Two examples out of IT to illustrate what we say

  1. Low Cost Air Travel : you read now all that is included in your fare. Because what is not will be expensive ! You were used to the small snacks offered in classic flights. Too bad. Does it forbid you from going Low Cost ? No but open eyed (and with a sandwhich in your bag)
  2. Public transport : one urban outfit only counted late train when they were below 30 min late. Above, they disappeared from the statistics. They had a very good availability. Did it forbid people to take their train. No but open eyed (and a book to read while waiting)!

As for all external services, the relationship must be managed ! Get a service manager to follow you Public Cloud! Digital transformation is great but needs a transition period that needs monitoring.

 

Cloud implementation in weeks or months instead of years: a boast?

Cloud vendors often write and say very loudly and proudly that their solutions can be implemented much faster than on-premise applications. Is it true and under which conditions?

The conditions

There are four critical conditions:

  • No specifics (or few)
  • No localization (or few already known)
  • No interface to other applications
  • No data migration beyond user definition

No specifics (or few)

The speed of cloud implementation is based on standard functions. It is part of the game. So, if you want to go fast, don’t develop or configure specifics.

Often, SaaS vendors provide you with the capacity to configure specific business rules. But to do this, you need to define them, implement them (or have the vendor build a solution), and test them. And it takes time, or at least more time than the baseline provided by the vendor. If you want to go fast, manage specifics outside the solution (at least in the beginning).

No localization (or few already known)

Many Cloud solutions will require adaptations to fit local legislations or industry specific rules. In many solutions, the provider has been some localization but will require you to confirm that it is valid in your situation. From the vendor’s perspective, there are so many rules applicable to a customer that he doesn’t want to be legally responsible of your specifics. Unless he is extremely specialized.

Again, the SaaS vendor will provide you with the capacity to configure local rules. He will maybe provide a template with rules extracted from previous customers. But definition and testing will be your responsibility. And again, it will increase the implementation time. You can naturally choose to manage the local elements outside the system.

No interface

Interfacing is similar to building specific rules but worse since it requires touching another application, talking with another development team and synchronizing work. Again, it takes time. And if you need to connect two Cloud applications, this will get worse.
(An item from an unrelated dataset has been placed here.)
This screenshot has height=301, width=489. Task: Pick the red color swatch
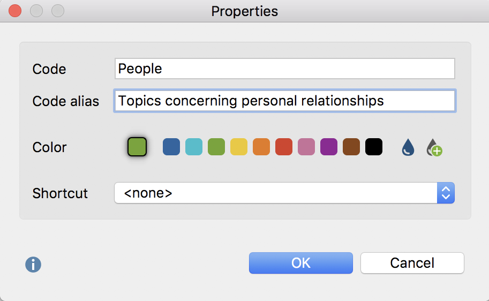(x=284, y=147)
Some Cloud vendors will suggest to go live and replicate data manually, to provide fast the solution to your users (and go to live billing), and to interface later on. This will keep the implementation quick but will increase the workload to keep the systems aligned. What is more adapted to your situation?

No data migration

Data migration adds another complexity with history and how the old system managed the data. It requires a deep understanding on how the new application works and a lot of reference data. And acquiring this understanding will again take time when SaaS provider want to change their model whenever they need to. Many Cloud vendors will suggest you leave your old data in a long term storage “anyway, no one uses them” and only move the most recent picture of your data.

Conclusion

The sales pitch from Cloud vendor is real. Yes you can implement a SaaS solution fast but to do that you have to adhere to strict limits. Yet, this is your decision and yours alone. You can also take more time when you need to. Now you know what to expect and do as you need!